Begriff und Definition: Außergerichtliche Kosten

Außergerichtliche Kosten bezeichnen im deutschen Recht sämtliche im Zusammenhang mit der Rechtsverfolgung oder Rechtsverteidigung außerhalb eines gerichtlichen Verfahrens anfallenden Aufwendungen. Sie entstehen regelmäßig, bevor ein formelles gerichtliches Verfahren eingeleitet wird, wie etwa im Rahmen von Verhandlungen, bei der außergerichtlichen Geltendmachung oder Abwehr von Ansprüchen sowie bei Vergleichsgesprächen. Typische außergerichtliche Kosten sind insbesondere Anwaltskosten, Kosten für Gutachten sowie Aufwendungen für Korrespondenz, Reisen oder notwendige Übersetzungen.

Im engeren rechtlichen Sinne umfasst der Begriff alle Kosten, die außerhalb des gerichtlichen Verfahrens entstehen und nicht zu den Gerichtskosten im Sinne des Gerichtskostengesetzes (GKG) oder der jeweiligen Verfahrenskostengesetze zählen.

Bestandteile der außergerichtlichen Kosten

Anwaltskosten

Der größte Anteil der außergerichtlichen Kosten entfällt regelmäßig auf die Vergütung für anwaltliche Tätigkeiten (§§ 2 ff. Rechtsanwaltsvergütungsgesetz – RVG). Hierzu zählen insbesondere:

  • Beratungsgebühren: Für die Erstberatung oder weitergehende Rechtsauskünfte.
  • Geschäftsgebühren: Für die außergerichtliche Vertretung eines Mandanten gegenüber Dritten, wie etwa der Schriftverkehr oder das Führen von Vergleichsverhandlungen.
  • Einigungsgebühren: Bei Abschluss eines außergerichtlichen Vergleichs.

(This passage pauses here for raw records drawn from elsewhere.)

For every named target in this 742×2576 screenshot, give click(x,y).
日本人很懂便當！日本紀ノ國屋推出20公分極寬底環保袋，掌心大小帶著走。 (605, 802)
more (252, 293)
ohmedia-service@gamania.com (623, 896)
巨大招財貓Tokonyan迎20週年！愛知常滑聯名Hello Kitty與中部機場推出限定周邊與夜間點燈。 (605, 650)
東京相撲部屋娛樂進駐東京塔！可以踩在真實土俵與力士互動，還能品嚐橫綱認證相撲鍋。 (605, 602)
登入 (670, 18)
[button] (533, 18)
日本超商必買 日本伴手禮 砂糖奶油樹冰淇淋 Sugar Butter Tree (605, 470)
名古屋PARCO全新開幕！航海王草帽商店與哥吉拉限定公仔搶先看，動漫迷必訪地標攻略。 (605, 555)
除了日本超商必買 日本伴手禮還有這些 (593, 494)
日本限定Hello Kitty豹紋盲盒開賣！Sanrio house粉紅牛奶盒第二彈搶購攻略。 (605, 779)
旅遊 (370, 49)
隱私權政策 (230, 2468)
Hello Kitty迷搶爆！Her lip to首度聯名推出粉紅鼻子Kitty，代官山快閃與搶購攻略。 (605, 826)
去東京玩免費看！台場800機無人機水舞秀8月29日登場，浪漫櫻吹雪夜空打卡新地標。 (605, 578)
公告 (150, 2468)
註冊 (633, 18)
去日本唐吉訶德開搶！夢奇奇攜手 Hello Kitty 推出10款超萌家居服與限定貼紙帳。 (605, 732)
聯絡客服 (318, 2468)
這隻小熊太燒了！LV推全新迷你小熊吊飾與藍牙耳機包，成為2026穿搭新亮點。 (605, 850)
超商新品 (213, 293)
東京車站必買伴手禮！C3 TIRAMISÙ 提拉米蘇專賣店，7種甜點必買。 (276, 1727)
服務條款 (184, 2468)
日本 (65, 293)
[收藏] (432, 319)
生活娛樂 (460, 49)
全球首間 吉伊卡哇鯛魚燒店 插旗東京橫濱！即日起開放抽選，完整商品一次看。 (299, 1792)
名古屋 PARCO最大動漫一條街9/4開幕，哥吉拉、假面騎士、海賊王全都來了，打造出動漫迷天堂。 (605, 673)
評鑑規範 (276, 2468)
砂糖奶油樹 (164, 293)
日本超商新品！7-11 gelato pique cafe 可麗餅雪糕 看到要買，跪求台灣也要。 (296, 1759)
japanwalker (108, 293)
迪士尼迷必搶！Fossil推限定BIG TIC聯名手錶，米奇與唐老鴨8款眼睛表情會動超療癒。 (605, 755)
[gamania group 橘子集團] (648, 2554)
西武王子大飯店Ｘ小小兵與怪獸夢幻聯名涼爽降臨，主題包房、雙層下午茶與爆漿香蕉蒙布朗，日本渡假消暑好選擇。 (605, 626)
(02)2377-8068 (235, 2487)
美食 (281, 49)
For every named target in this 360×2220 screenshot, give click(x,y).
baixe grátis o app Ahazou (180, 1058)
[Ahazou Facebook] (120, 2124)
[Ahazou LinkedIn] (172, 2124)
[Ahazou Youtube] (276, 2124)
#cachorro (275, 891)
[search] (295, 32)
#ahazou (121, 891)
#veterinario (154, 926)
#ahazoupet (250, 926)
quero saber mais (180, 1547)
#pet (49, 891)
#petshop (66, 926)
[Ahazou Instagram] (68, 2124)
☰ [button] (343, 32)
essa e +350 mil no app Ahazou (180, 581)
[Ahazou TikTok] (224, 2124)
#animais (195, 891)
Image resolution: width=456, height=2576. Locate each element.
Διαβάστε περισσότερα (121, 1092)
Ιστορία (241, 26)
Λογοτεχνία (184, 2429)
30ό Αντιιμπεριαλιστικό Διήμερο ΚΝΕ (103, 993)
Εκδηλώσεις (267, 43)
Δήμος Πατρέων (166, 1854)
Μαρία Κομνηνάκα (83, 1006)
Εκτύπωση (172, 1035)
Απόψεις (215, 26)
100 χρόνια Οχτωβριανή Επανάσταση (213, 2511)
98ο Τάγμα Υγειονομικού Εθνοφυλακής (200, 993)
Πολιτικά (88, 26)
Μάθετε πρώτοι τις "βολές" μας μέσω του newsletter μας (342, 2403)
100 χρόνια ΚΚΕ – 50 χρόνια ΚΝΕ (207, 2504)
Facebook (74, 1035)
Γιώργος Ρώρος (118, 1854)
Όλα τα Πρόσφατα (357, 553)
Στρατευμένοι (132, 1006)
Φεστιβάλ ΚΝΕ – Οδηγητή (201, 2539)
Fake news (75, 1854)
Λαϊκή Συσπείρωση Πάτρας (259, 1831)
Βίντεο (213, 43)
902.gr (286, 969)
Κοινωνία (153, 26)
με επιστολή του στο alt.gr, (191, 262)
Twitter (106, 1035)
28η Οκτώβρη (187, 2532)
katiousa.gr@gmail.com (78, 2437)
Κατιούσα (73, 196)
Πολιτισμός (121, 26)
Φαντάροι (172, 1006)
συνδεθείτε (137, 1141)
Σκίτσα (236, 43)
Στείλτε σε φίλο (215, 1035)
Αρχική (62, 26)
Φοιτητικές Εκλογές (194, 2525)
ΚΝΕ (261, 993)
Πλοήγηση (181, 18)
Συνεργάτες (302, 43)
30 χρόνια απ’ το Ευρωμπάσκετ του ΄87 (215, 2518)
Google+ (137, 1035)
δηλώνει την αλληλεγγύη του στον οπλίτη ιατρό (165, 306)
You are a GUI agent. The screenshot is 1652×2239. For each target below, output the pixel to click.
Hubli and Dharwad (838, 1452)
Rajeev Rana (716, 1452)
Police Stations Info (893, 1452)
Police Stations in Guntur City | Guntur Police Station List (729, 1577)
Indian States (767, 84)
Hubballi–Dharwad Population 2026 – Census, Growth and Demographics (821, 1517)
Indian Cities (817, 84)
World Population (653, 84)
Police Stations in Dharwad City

Kosten sonstiger Rechtsdienstleister

Neben anwaltlichen Gebühren können auch Kosten für Notare, Patentanwälte oder andere zur Rechtsdienstleistung berechtigte Personen entstehen, sofern deren Mitwirkung außerhalb eines gerichtlichen Verfahrens erforderlich ist.

Weitere Kostenarten

Zu den außergerichtlichen Kosten gehören des Weiteren:

  • Sachverständigenkosten: Zum Beispiel für die Einholung privater Gutachten zur Untermauerung des eigenen Standpunkts.
  • Übersetzungskosten: Soweit für die Anspruchsdurchsetzung fremdsprachige Dokumente übersetzt werden müssen.
  • Reisekosten und Spesen: Für notwendige Reisen im Zuge der außergerichtlichen Rechtswahrnehmung, wie etwa zu Gesprächen mit der Gegenseite.
  • Porto-, Telefon- und Kopierkosten: Im Rahmen der Korrespondenz mit Beteiligten, Behörden oder Versicherungen.

Abgrenzung zu Gerichtskosten und Verfahrenskosten

Außergerichtliche Kosten sind streng von Gerichtskosten und den Kosten des gerichtlichen Verfahrens zu unterscheiden. Gerichtskosten erfassen die durch gerichtliche Tätigkeit ausgelösten Gebühren und Auslagen (z. B. Aktenversendungspauschalen, Gerichtsgebühren gemäß GKG, FamGKG, ArbGG etc.). Die Gesamtheit der gerichtlichen und außergerichtlichen Kosten wird häufig unter dem Oberbegriff Verfahrenskosten oder Prozesskosten (insbesondere im Bereich der Prozesskostenhilfe nach §§ 114 ff. ZPO) zusammengefasst.

Kostenerstattung außergerichtlicher Kosten

Vertraglicher oder gesetzlicher Anspruch

Die Erstattungspflicht für außergerichtliche Kosten kann sich vertraglich oder gesetzlich ergeben. Im Zivilrecht besteht im Regelfall kein gesetzlicher Anspruch auf Übernahme der vorgerichtlichen Kosten durch den Schuldner, es sei denn, dieser befindet sich im Verzug oder es besteht eine andere spezielle Anspruchsgrundlage.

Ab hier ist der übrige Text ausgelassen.